▸ **TO DO**:
Only the lines from the one with "Viewport: 1568px width, 499px" through the end of the material, both ends included, should be retyped exactly.

(SUPPLIED DATA begins)

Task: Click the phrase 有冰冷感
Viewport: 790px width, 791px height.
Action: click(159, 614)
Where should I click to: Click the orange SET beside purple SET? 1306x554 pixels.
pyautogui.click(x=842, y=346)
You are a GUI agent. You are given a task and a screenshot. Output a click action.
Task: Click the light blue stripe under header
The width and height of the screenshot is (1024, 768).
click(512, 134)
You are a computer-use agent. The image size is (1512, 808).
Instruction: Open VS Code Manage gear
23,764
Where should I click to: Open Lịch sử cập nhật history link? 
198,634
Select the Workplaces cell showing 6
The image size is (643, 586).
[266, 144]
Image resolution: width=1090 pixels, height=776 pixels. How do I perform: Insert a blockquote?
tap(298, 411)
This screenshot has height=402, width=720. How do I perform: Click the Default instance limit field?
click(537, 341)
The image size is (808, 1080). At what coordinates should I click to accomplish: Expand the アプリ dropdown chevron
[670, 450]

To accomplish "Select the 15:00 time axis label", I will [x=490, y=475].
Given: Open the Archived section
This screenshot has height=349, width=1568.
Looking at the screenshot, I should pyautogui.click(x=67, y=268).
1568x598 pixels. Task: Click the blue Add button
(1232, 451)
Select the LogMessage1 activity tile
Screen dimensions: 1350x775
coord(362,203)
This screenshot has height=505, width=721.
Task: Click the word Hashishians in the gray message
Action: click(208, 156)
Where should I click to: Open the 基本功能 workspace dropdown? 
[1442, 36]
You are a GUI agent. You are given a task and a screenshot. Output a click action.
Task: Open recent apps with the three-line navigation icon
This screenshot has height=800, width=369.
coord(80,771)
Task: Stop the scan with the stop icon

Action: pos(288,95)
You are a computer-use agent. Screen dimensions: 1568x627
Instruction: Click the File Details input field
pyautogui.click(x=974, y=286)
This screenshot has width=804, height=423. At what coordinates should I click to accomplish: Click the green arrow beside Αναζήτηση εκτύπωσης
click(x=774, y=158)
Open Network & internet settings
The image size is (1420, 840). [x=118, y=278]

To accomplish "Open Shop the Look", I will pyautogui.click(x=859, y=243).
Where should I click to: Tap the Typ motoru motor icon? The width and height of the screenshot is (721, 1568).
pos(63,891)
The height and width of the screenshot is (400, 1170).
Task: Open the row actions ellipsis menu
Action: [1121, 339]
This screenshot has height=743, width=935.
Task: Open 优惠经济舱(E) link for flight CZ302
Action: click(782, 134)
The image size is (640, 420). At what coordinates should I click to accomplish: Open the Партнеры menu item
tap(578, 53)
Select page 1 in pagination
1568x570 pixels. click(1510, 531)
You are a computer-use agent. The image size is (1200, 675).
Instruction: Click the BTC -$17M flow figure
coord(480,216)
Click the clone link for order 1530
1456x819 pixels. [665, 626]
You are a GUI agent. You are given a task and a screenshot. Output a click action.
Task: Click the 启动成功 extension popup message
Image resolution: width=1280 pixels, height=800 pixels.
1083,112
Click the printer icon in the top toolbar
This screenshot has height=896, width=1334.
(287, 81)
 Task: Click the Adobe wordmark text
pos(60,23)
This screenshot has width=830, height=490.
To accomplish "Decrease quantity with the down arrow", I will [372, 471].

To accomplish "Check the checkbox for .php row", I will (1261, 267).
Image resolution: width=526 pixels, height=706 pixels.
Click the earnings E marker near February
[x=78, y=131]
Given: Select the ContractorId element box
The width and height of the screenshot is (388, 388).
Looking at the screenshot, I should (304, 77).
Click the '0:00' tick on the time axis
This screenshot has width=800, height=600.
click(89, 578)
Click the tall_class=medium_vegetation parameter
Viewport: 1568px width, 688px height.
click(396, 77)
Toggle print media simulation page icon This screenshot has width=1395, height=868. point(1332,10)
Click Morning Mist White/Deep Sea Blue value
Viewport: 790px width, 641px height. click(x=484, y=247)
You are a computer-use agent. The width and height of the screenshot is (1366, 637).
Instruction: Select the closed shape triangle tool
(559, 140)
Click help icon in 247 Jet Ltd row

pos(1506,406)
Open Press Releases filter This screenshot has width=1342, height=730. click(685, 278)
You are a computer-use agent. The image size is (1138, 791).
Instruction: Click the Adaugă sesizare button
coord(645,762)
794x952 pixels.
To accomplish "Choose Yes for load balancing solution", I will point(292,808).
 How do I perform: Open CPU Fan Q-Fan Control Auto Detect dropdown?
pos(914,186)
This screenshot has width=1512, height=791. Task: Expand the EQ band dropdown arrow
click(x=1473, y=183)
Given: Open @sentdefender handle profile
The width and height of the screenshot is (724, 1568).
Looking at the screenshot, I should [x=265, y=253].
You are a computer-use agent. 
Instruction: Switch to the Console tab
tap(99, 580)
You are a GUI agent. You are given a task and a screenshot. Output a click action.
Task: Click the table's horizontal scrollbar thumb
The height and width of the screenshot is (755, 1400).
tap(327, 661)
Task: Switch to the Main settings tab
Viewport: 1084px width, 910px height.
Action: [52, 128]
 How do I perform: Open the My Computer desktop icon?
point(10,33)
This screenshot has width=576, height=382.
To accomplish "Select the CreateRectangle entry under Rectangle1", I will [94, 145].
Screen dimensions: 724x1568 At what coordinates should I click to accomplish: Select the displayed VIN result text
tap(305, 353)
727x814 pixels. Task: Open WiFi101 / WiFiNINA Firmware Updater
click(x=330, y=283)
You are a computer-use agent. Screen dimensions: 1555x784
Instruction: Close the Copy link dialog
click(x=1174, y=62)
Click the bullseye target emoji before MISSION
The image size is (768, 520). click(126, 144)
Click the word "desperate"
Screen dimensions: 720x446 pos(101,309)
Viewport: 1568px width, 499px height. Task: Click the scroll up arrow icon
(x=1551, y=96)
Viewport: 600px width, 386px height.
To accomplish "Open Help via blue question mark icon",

(SUPPLIED DATA ends)

▸ **EXERCISE OUTPUT**:
Viewport: 1568px width, 499px height. Task: Click the scroll up arrow icon
(x=1551, y=96)
Viewport: 600px width, 386px height.
To accomplish "Open Help via blue question mark icon",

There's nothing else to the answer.